* The task *
Once you have read the listing below, write all of it out again exactly.

* Available data *
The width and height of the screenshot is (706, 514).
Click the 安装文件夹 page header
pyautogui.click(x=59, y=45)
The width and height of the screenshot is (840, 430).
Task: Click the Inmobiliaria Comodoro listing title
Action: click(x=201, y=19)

* Exercise output *
The width and height of the screenshot is (706, 514).
Click the 安装文件夹 page header
pyautogui.click(x=59, y=45)
The width and height of the screenshot is (840, 430).
Task: Click the Inmobiliaria Comodoro listing title
Action: click(x=201, y=19)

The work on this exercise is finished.